## PROBLEM DETAILS:
Can you output the records below exactly as they are written?

Collected data:
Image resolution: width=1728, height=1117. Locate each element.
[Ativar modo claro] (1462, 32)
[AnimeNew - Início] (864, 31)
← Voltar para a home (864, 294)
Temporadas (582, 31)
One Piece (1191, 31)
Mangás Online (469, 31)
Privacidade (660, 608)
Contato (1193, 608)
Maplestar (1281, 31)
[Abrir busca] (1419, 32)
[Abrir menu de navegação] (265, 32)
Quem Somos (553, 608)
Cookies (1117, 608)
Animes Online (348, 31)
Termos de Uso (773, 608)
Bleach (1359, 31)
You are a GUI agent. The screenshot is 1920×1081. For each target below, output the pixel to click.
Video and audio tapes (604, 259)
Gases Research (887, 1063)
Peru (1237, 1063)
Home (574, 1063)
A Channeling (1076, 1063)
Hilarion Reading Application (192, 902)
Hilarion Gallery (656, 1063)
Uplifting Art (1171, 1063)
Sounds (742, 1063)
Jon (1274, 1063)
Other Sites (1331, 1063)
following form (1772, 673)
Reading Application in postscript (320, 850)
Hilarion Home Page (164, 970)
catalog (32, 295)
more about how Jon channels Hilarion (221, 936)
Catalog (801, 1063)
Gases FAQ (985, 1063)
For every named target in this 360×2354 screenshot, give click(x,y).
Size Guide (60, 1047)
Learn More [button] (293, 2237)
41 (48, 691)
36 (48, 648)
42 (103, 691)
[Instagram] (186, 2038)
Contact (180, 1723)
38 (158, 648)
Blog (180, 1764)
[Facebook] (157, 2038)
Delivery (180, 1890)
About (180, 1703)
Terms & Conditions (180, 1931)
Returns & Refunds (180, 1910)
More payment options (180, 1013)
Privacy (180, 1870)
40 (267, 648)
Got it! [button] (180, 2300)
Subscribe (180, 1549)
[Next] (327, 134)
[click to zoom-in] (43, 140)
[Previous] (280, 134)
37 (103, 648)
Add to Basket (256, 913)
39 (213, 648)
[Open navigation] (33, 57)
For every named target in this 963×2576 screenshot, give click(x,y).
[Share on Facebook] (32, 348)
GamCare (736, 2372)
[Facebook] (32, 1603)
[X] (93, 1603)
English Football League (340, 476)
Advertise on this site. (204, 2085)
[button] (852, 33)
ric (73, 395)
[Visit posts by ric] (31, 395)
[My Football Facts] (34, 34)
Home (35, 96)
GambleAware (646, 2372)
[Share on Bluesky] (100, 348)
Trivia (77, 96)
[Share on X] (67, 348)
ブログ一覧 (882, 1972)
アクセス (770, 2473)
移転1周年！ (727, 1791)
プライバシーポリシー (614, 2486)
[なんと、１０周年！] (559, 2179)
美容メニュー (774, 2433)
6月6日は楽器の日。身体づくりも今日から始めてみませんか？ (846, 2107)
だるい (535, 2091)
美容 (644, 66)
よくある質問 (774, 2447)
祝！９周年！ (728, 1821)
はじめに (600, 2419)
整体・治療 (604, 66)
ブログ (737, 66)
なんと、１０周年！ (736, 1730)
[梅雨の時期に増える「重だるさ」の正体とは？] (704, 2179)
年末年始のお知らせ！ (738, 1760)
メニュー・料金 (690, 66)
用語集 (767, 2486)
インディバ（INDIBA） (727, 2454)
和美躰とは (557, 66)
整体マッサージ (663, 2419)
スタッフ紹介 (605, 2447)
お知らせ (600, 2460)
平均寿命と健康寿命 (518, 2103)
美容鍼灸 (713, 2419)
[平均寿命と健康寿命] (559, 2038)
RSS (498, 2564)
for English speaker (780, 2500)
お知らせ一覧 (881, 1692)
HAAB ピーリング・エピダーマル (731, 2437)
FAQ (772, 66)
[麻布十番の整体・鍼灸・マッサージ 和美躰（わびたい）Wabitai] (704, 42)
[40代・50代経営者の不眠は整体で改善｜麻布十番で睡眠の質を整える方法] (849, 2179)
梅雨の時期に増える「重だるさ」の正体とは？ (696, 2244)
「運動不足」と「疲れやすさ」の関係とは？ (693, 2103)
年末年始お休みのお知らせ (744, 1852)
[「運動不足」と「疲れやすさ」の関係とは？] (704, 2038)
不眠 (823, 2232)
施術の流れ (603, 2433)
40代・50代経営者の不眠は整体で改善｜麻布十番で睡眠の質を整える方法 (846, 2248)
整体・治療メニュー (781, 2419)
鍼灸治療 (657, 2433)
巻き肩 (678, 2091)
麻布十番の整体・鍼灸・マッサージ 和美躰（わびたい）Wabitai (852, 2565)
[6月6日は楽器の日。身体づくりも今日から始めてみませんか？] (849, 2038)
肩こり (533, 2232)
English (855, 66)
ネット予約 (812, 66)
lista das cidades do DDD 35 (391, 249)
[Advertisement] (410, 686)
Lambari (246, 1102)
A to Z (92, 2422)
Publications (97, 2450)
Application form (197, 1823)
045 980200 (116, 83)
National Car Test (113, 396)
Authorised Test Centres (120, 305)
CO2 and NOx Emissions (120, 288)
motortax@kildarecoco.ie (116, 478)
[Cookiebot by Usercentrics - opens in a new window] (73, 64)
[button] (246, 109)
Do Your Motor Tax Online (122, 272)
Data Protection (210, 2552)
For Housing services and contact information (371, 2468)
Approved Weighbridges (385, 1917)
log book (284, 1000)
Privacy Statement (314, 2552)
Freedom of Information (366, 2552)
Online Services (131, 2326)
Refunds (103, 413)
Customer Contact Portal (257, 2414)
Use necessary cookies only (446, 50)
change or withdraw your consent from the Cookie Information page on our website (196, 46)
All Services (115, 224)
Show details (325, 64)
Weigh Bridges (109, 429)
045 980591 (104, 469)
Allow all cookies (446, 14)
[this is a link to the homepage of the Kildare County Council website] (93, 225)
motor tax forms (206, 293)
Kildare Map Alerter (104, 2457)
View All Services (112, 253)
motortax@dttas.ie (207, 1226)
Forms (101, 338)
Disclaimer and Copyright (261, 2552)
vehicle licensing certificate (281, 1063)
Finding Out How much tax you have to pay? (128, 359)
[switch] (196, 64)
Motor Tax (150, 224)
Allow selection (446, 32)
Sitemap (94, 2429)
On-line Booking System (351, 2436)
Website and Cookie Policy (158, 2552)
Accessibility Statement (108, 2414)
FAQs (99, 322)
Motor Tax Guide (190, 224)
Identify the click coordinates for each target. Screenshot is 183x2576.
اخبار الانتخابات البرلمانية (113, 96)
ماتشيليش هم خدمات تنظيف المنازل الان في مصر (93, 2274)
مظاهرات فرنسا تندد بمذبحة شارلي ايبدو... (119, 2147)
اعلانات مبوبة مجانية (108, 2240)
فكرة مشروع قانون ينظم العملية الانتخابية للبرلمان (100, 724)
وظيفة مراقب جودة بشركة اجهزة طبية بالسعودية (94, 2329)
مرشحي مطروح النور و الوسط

## EXPECTED ANSWER:
Image resolution: width=1728, height=1117. Locate each element.
[Ativar modo claro] (1462, 32)
[AnimeNew - Início] (864, 31)
← Voltar para a home (864, 294)
Temporadas (582, 31)
One Piece (1191, 31)
Mangás Online (469, 31)
Privacidade (660, 608)
Contato (1193, 608)
Maplestar (1281, 31)
[Abrir busca] (1419, 32)
[Abrir menu de navegação] (265, 32)
Quem Somos (553, 608)
Cookies (1117, 608)
Animes Online (348, 31)
Termos de Uso (773, 608)
Bleach (1359, 31)
You are a GUI agent. The screenshot is 1920×1081. For each target below, output the pixel to click.
Video and audio tapes (604, 259)
Gases Research (887, 1063)
Peru (1237, 1063)
Home (574, 1063)
A Channeling (1076, 1063)
Hilarion Reading Application (192, 902)
Hilarion Gallery (656, 1063)
Uplifting Art (1171, 1063)
Sounds (742, 1063)
Jon (1274, 1063)
Other Sites (1331, 1063)
following form (1772, 673)
Reading Application in postscript (320, 850)
Hilarion Home Page (164, 970)
catalog (32, 295)
more about how Jon channels Hilarion (221, 936)
Catalog (801, 1063)
Gases FAQ (985, 1063)
For every named target in this 360×2354 screenshot, give click(x,y).
Size Guide (60, 1047)
Learn More [button] (293, 2237)
41 (48, 691)
36 (48, 648)
42 (103, 691)
[Instagram] (186, 2038)
Contact (180, 1723)
38 (158, 648)
Blog (180, 1764)
[Facebook] (157, 2038)
Delivery (180, 1890)
About (180, 1703)
Terms & Conditions (180, 1931)
Returns & Refunds (180, 1910)
More payment options (180, 1013)
Privacy (180, 1870)
40 (267, 648)
Got it! [button] (180, 2300)
Subscribe (180, 1549)
[Next] (327, 134)
[click to zoom-in] (43, 140)
[Previous] (280, 134)
37 (103, 648)
Add to Basket (256, 913)
39 (213, 648)
[Open navigation] (33, 57)
For every named target in this 963×2576 screenshot, give click(x,y).
[Share on Facebook] (32, 348)
GamCare (736, 2372)
[Facebook] (32, 1603)
[X] (93, 1603)
English Football League (340, 476)
Advertise on this site. (204, 2085)
[button] (852, 33)
ric (73, 395)
[Visit posts by ric] (31, 395)
[My Football Facts] (34, 34)
Home (35, 96)
GambleAware (646, 2372)
[Share on Bluesky] (100, 348)
Trivia (77, 96)
[Share on X] (67, 348)
ブログ一覧 (882, 1972)
アクセス (770, 2473)
移転1周年！ (727, 1791)
プライバシーポリシー (614, 2486)
[なんと、１０周年！] (559, 2179)
美容メニュー (774, 2433)
6月6日は楽器の日。身体づくりも今日から始めてみませんか？ (846, 2107)
だるい (535, 2091)
美容 (644, 66)
よくある質問 (774, 2447)
祝！９周年！ (728, 1821)
はじめに (600, 2419)
整体・治療 (604, 66)
ブログ (737, 66)
なんと、１０周年！ (736, 1730)
[梅雨の時期に増える「重だるさ」の正体とは？] (704, 2179)
年末年始のお知らせ！ (738, 1760)
メニュー・料金 (690, 66)
用語集 (767, 2486)
インディバ（INDIBA） (727, 2454)
和美躰とは (557, 66)
整体マッサージ (663, 2419)
スタッフ紹介 (605, 2447)
お知らせ (600, 2460)
平均寿命と健康寿命 (518, 2103)
美容鍼灸 (713, 2419)
[平均寿命と健康寿命] (559, 2038)
RSS (498, 2564)
for English speaker (780, 2500)
お知らせ一覧 (881, 1692)
HAAB ピーリング・エピダーマル (731, 2437)
FAQ (772, 66)
[麻布十番の整体・鍼灸・マッサージ 和美躰（わびたい）Wabitai] (704, 42)
[40代・50代経営者の不眠は整体で改善｜麻布十番で睡眠の質を整える方法] (849, 2179)
梅雨の時期に増える「重だるさ」の正体とは？ (696, 2244)
「運動不足」と「疲れやすさ」の関係とは？ (693, 2103)
年末年始お休みのお知らせ (744, 1852)
[「運動不足」と「疲れやすさ」の関係とは？] (704, 2038)
不眠 (823, 2232)
施術の流れ (603, 2433)
40代・50代経営者の不眠は整体で改善｜麻布十番で睡眠の質を整える方法 (846, 2248)
整体・治療メニュー (781, 2419)
鍼灸治療 (657, 2433)
巻き肩 (678, 2091)
麻布十番の整体・鍼灸・マッサージ 和美躰（わびたい）Wabitai (852, 2565)
[6月6日は楽器の日。身体づくりも今日から始めてみませんか？] (849, 2038)
肩こり (533, 2232)
English (855, 66)
ネット予約 (812, 66)
lista das cidades do DDD 35 (391, 249)
[Advertisement] (410, 686)
Lambari (246, 1102)
A to Z (92, 2422)
Publications (97, 2450)
Application form (197, 1823)
045 980200 (116, 83)
National Car Test (113, 396)
Authorised Test Centres (120, 305)
CO2 and NOx Emissions (120, 288)
motortax@kildarecoco.ie (116, 478)
[Cookiebot by Usercentrics - opens in a new window] (73, 64)
[button] (246, 109)
Do Your Motor Tax Online (122, 272)
Data Protection (210, 2552)
For Housing services and contact information (371, 2468)
Approved Weighbridges (385, 1917)
log book (284, 1000)
Privacy Statement (314, 2552)
Freedom of Information (366, 2552)
Online Services (131, 2326)
Refunds (103, 413)
Customer Contact Portal (257, 2414)
Use necessary cookies only (446, 50)
change or withdraw your consent from the Cookie Information page on our website (196, 46)
All Services (115, 224)
Show details (325, 64)
Weigh Bridges (109, 429)
045 980591 (104, 469)
Allow all cookies (446, 14)
[this is a link to the homepage of the Kildare County Council website] (93, 225)
motor tax forms (206, 293)
Kildare Map Alerter (104, 2457)
View All Services (112, 253)
motortax@dttas.ie (207, 1226)
Forms (101, 338)
Disclaimer and Copyright (261, 2552)
vehicle licensing certificate (281, 1063)
Finding Out How much tax you have to pay? (128, 359)
[switch] (196, 64)
Motor Tax (150, 224)
Allow selection (446, 32)
Sitemap (94, 2429)
On-line Booking System (351, 2436)
Website and Cookie Policy (158, 2552)
Accessibility Statement (108, 2414)
FAQs (99, 322)
Motor Tax Guide (190, 224)
Identify the click coordinates for each target. Screenshot is 183x2576.
اخبار الانتخابات البرلمانية (113, 96)
ماتشيليش هم خدمات تنظيف المنازل الان في مصر (93, 2274)
مظاهرات فرنسا تندد بمذبحة شارلي ايبدو... (119, 2147)
اعلانات مبوبة مجانية (108, 2240)
فكرة مشروع قانون ينظم العملية الانتخابية للبرلمان (100, 724)
وظيفة مراقب جودة بشركة اجهزة طبية بالسعودية (94, 2329)
مرشحي مطروح النور و الوسط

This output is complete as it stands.